## 設問
「Task: Click the」を含む行から「Action: point(589,568)」を含む行までを、「resize handle」を「drag handle」に置き換え、ほかは変えずに書き直すこと。画像は答えに含めない。

/---

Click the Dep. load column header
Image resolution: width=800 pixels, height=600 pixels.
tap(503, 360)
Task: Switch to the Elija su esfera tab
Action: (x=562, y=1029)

\---
/---

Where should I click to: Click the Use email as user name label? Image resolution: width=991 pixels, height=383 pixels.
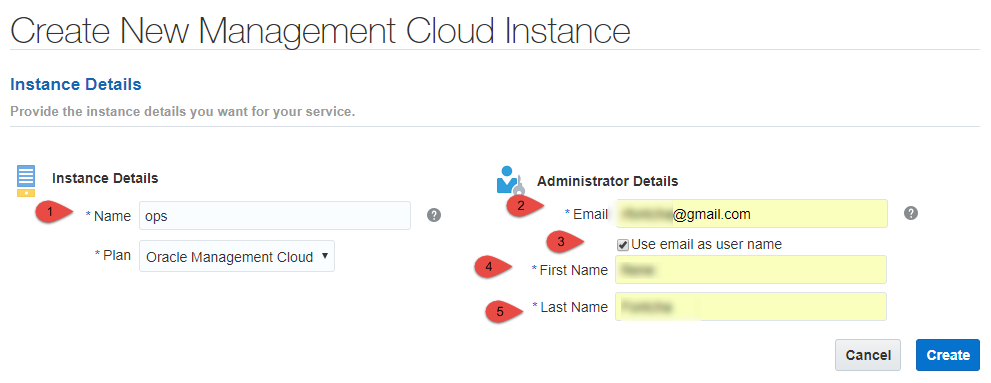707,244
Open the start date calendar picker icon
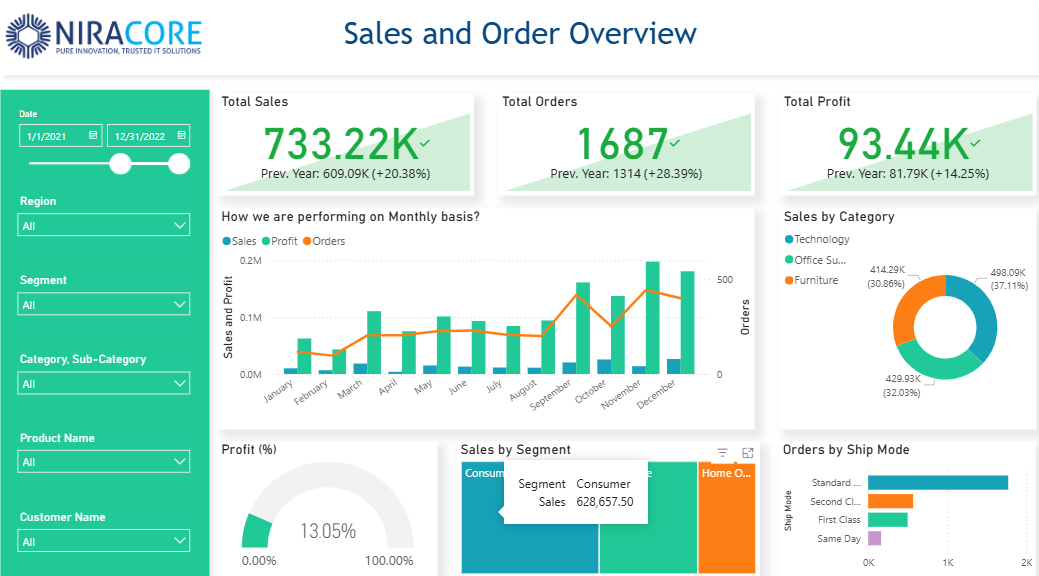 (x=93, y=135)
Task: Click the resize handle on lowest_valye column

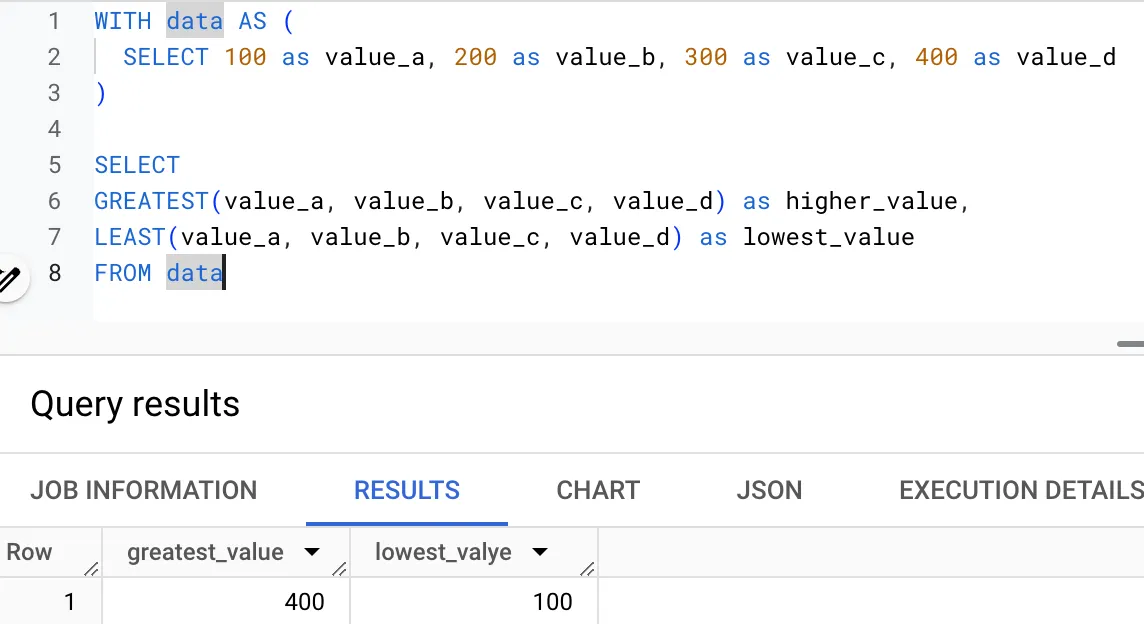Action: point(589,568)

\---

## この問題の解答
Task: Click the drag handle on lowest_valye column

Action: point(589,568)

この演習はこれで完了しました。